Although seemingly an obvious requirement, many initiatives do painfully little with valuable components of already available healthcare data. As such, specifically in the realm of DM, these issues include:
Improving the success rate of being able to identify patients with disease or at risk for disease of relevance. Today, most DM programs use terribly simplistic patient identification algorithms, thus requiring patients to blatantly present with disease before the program will successfully identify the patient and intercede.
Improving patient stratification. Currently, most DM programs are overly simplistic in stratification, succumbing to a severe, moderate, or mild approach.
Improving engagement through greater granularity of insight. Today, most patients are approached with generic messages, nonpersonalized to their specific conditions or course, thus impeding buy-in by the patient and, therefore, the necessary behavioral change that is sought.
Improving care management interventions through greater intelligence of process. Empowered by greater data granularity and timeliness, systems must draw more effective intervention conclusions—taking into consideration a much broader array of available information, such as compliance indicators, patient-specific disease process trend, and historical complications to guide medications—instead of disease and immediate cost data alone.
With healthcare data more aptly understood and better used to drive empowering care improvement solutions, a third requirement—one of results and impact transparency—becomes relevant.
Results and impact transparency are critical to adoption of care management and healthcare improvement solutions.
Although the downside of this requirement falls into the “no good deed goes unpunished” category (as some health systems may quickly identify flaws in outside solutions, not realizing that the system may provide a dramatic improvement over the health system’s internal capabilities, which have gone unmeasured), it is a critical step to broader adoption.
DMA: How can DM companies and health plans address the rising role of patient-specific healthcare data?
Dunleavy: DM companies can address the rising role of patient-specific healthcare data with open arms.
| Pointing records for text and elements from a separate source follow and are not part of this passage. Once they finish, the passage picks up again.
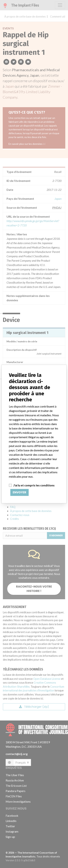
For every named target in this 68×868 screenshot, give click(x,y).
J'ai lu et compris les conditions (34, 485)
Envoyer (19, 492)
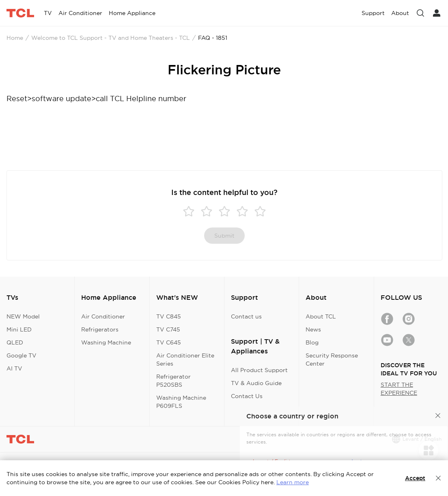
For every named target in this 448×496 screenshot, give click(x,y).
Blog (312, 342)
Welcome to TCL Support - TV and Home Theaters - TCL (110, 38)
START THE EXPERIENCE (399, 389)
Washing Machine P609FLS (181, 402)
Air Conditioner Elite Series (185, 360)
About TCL (321, 316)
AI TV (14, 368)
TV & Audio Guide (256, 383)
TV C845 (168, 316)
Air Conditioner (103, 316)
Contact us (246, 316)
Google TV (22, 355)
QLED (15, 342)
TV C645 (168, 342)
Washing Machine (106, 342)
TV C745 (168, 329)
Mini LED (19, 329)
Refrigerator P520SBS (173, 381)
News (313, 329)
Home (15, 38)
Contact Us (247, 396)
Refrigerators (100, 329)
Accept (415, 478)
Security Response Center (332, 360)
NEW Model (23, 316)
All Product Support (259, 370)
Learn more (293, 482)
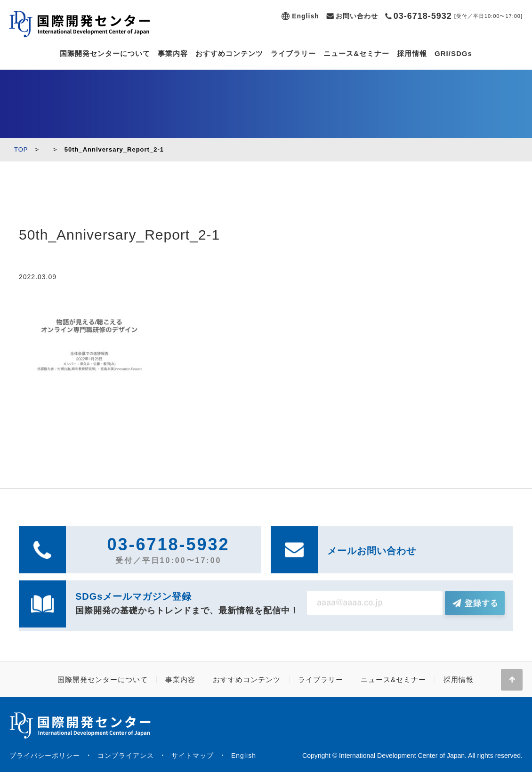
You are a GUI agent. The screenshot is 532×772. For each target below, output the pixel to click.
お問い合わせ (357, 16)
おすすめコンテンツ (229, 53)
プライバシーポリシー (45, 756)
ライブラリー (293, 53)
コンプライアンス (126, 756)
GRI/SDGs (453, 53)
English (306, 16)
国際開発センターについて (105, 53)
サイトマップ (193, 756)
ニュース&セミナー (356, 53)
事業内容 (173, 53)
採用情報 (412, 53)
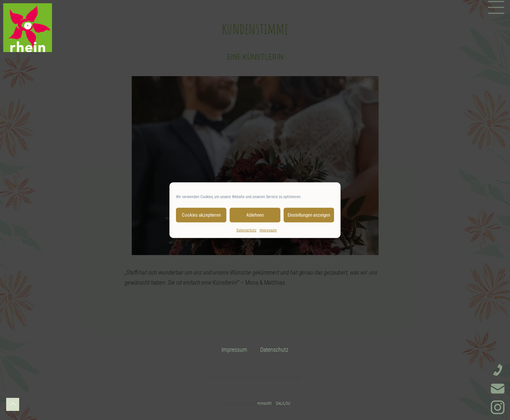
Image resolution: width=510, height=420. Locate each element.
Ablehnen (255, 215)
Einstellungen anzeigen (309, 215)
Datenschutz (246, 230)
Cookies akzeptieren (201, 215)
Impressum (268, 230)
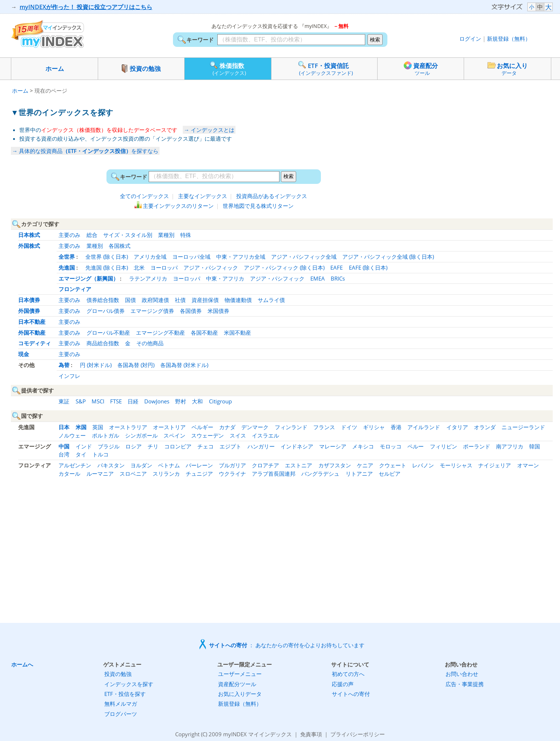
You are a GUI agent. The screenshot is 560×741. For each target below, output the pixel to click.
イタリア (457, 427)
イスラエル (265, 435)
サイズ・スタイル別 (128, 235)
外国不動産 (32, 333)
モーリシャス (456, 465)
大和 (197, 401)
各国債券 (191, 311)
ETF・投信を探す (125, 694)
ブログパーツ (121, 714)
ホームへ (22, 664)
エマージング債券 (152, 311)
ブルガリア (232, 465)
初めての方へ (348, 674)
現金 (24, 354)
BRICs (338, 278)
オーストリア (169, 427)
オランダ (485, 427)
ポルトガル (105, 435)
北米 (139, 267)
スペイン (174, 435)
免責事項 (311, 734)
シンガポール (141, 435)
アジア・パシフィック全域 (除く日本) (388, 257)
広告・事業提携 (464, 684)
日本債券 (29, 300)
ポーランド (476, 446)
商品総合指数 (103, 343)
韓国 (535, 446)
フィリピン (443, 446)
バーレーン (199, 465)
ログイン (470, 39)
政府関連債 (155, 300)
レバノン (423, 465)
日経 (133, 401)
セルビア (390, 474)
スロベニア (133, 474)
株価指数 (228, 68)
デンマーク (255, 427)
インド (84, 446)
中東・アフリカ (225, 278)
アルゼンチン (75, 465)
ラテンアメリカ (148, 278)
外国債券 (29, 311)
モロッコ (391, 446)
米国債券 (218, 311)
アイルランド (424, 427)
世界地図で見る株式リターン (258, 206)
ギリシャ (374, 427)
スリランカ (166, 474)
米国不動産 (237, 333)
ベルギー (202, 427)
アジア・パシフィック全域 (304, 257)
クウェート (392, 465)
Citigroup (220, 401)
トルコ (100, 454)
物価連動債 (238, 300)
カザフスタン (335, 465)
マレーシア (333, 446)
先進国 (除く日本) (106, 267)
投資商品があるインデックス (271, 196)
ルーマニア (100, 474)
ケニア (365, 465)
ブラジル (109, 446)
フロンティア (75, 289)
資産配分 (421, 68)
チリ (153, 446)
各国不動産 (204, 333)
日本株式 (29, 235)
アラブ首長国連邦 (274, 474)
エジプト (230, 446)
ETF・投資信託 (325, 68)
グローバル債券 (105, 311)
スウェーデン (208, 435)
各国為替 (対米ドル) (184, 365)
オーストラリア (128, 427)
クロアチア (265, 465)
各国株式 (120, 246)
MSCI (98, 401)
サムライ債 (271, 300)
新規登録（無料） (509, 39)
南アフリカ (509, 446)
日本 (64, 427)
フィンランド (291, 427)
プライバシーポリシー (358, 734)
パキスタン (111, 465)
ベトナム (169, 465)
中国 (64, 446)
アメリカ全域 (150, 257)
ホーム (55, 68)
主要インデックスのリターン (178, 206)
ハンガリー (261, 446)
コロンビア (178, 446)
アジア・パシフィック (211, 267)
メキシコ (363, 446)
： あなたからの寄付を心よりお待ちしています (287, 645)
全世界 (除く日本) (106, 257)
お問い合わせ (462, 674)
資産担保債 (205, 300)
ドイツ (349, 427)
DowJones (157, 401)
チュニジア (199, 474)
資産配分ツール (237, 684)
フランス (324, 427)
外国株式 (29, 246)
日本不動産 (32, 322)
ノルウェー (72, 435)
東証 (64, 401)
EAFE (337, 267)
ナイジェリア (495, 465)
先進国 (67, 267)
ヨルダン (141, 465)
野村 (181, 401)
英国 (98, 427)
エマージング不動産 (160, 333)
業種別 (166, 235)
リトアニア (359, 474)
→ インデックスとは (209, 130)
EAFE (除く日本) (368, 267)
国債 (130, 300)
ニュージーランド (523, 427)
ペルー (415, 446)
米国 (81, 427)
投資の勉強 (141, 68)
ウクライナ (232, 474)
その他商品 (150, 343)
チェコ (205, 446)
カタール (69, 474)
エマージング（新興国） (88, 278)
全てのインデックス (144, 196)
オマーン (528, 465)
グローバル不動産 (108, 333)
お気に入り (507, 68)
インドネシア (297, 446)
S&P (81, 401)
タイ (81, 454)
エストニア (298, 465)
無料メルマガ (121, 704)
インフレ (69, 376)
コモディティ (35, 343)
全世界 (67, 257)
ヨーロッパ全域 (191, 257)
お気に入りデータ (240, 694)
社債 (180, 300)
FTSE (116, 401)
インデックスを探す (129, 684)
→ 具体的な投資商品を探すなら (85, 151)
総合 (92, 235)
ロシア (133, 446)
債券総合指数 (103, 300)
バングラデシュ (320, 474)
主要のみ (69, 235)
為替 (64, 365)
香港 (396, 427)
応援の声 (343, 684)
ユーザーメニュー (240, 674)
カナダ (227, 427)
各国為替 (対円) (136, 365)
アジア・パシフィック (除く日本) (284, 267)
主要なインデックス (202, 196)
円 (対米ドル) (96, 365)
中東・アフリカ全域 (241, 257)
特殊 (186, 235)
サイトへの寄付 (351, 694)
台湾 (64, 454)
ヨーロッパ (164, 267)
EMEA (318, 278)
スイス (238, 435)
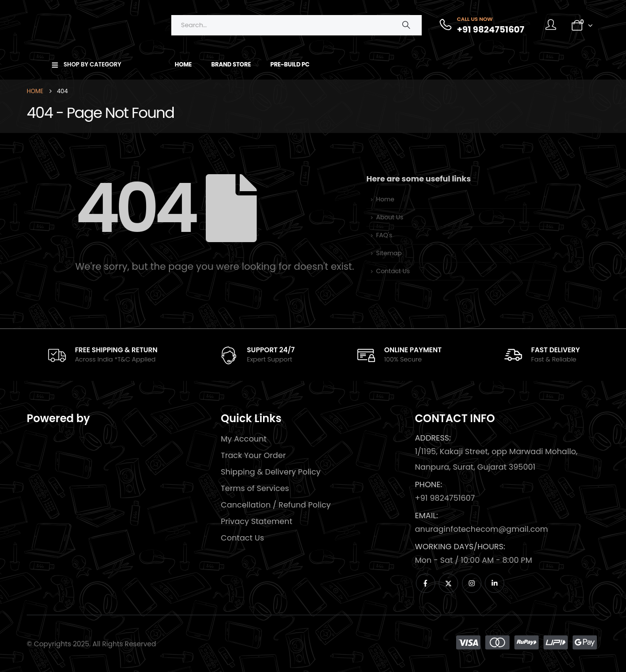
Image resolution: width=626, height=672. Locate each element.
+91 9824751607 (445, 498)
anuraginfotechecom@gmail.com (481, 529)
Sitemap (389, 253)
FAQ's (384, 235)
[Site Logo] (87, 25)
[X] (448, 583)
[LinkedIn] (494, 583)
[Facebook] (426, 583)
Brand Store (231, 64)
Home (183, 64)
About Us (390, 217)
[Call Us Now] (481, 25)
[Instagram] (472, 583)
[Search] (406, 25)
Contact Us (393, 271)
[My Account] (551, 25)
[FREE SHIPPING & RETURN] (102, 355)
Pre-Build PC (290, 64)
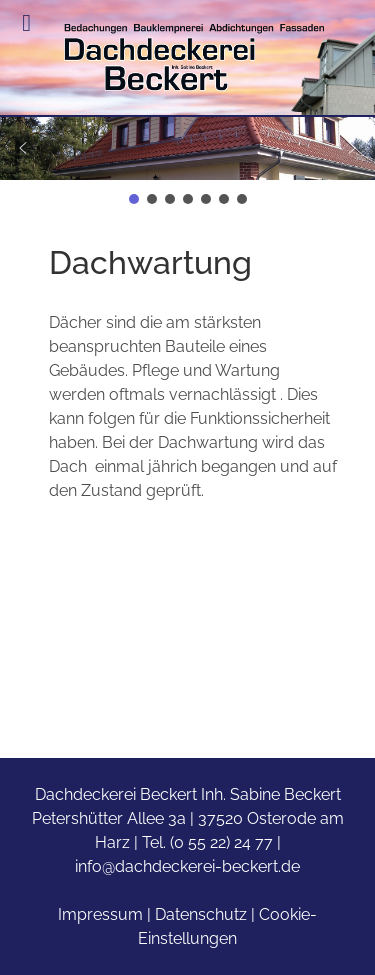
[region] (187, 162)
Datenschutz (201, 914)
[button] (187, 148)
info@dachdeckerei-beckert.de (187, 866)
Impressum (100, 914)
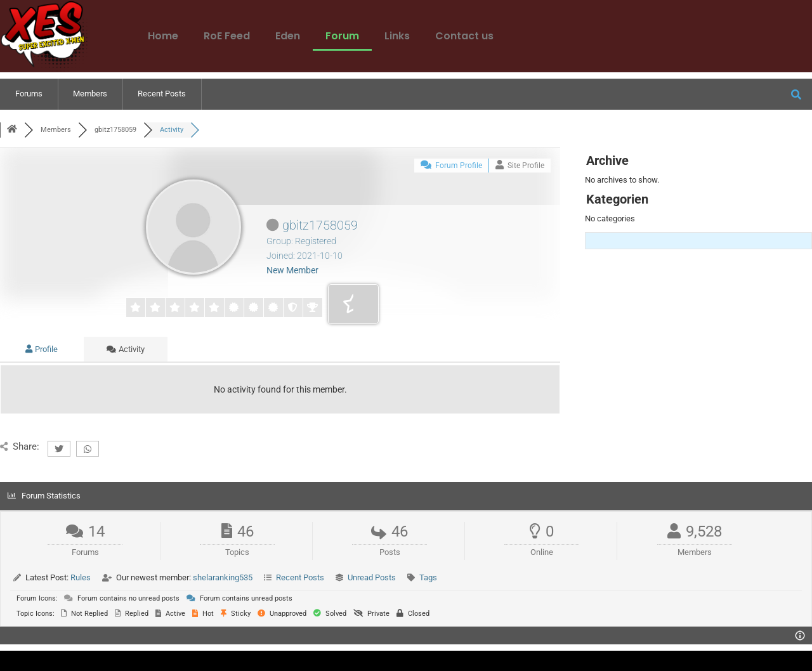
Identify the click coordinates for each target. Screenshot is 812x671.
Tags (428, 577)
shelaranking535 (223, 577)
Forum (342, 36)
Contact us (464, 36)
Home (163, 36)
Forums (29, 93)
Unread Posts (372, 577)
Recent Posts (162, 93)
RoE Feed (226, 36)
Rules (81, 577)
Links (397, 36)
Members (90, 93)
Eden (287, 36)
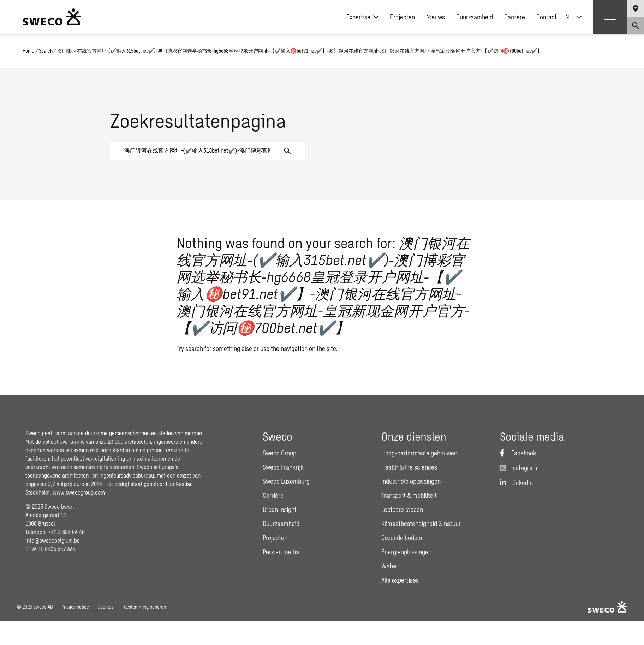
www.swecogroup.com (79, 492)
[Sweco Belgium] (52, 17)
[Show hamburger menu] (610, 17)
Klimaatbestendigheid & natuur (421, 524)
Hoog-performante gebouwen (419, 453)
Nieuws (435, 17)
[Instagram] (519, 468)
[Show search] (636, 25)
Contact (547, 17)
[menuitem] (573, 17)
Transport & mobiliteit (409, 495)
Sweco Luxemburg (286, 481)
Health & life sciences (409, 467)
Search (46, 50)
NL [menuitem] (568, 17)
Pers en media (281, 552)
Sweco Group (279, 453)
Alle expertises (400, 580)
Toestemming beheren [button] (144, 607)
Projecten (402, 17)
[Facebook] (518, 453)
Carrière (514, 17)
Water (389, 566)
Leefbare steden (402, 509)
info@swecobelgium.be (53, 540)
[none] (573, 17)
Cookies (105, 607)
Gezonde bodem (402, 538)
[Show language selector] (636, 8)
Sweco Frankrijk (283, 467)
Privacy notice (75, 607)
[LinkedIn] (516, 483)
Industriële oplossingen (411, 481)
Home (28, 50)
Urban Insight (280, 509)
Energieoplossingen (406, 552)
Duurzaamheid (475, 17)
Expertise (363, 17)
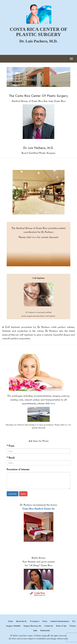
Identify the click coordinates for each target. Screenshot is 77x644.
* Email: (11, 458)
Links (35, 630)
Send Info (12, 494)
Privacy (72, 626)
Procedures (34, 621)
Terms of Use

The benefit that a greater utilization of patient-specific data can bring is felt by all parties within the healthcare system—the patient, the provider, the payer, and the solutions vendor. The critical matter will be the necessary evolution from the past landscape of inadequate utilization of limited-benefit administrative data to one of advanced analytics applied to what MedAssurant refers to as a “superset” of patient healthcare data.
DMA: What do you predict for the DM market during the next two or three years?
Dunleavy: We believe that a significant shake-up is under way in the DM marketplace.
Entrenched models built upon only limited patient-specific granularity, and technology utilization has been met with limited engagement and limited effect. As a result, there is a stirring backlash by the payer marketplace.
Further, many clients of DM services feel that this limited effect has also been shrouded in a limited transparency within programs and a general reluctance to provide more thorough and more frequent measurement and analysis.
Ultimately, DM is a high-touch process and should garner greater—not less—visibility into member status and trends. The intervention should be able to demonstrate clear ROI sooner. And the data gathered should be available to all parties within the healthcare system—improving availability to pertinent data, decreasing unnecessary utilization, and gaining benefits of error feedback and resolution.
We see this creating a market demand for more intelligent systems, driven by more granular analysis and intervention, and wrapped with a greater transparency of process and outcomes measurement.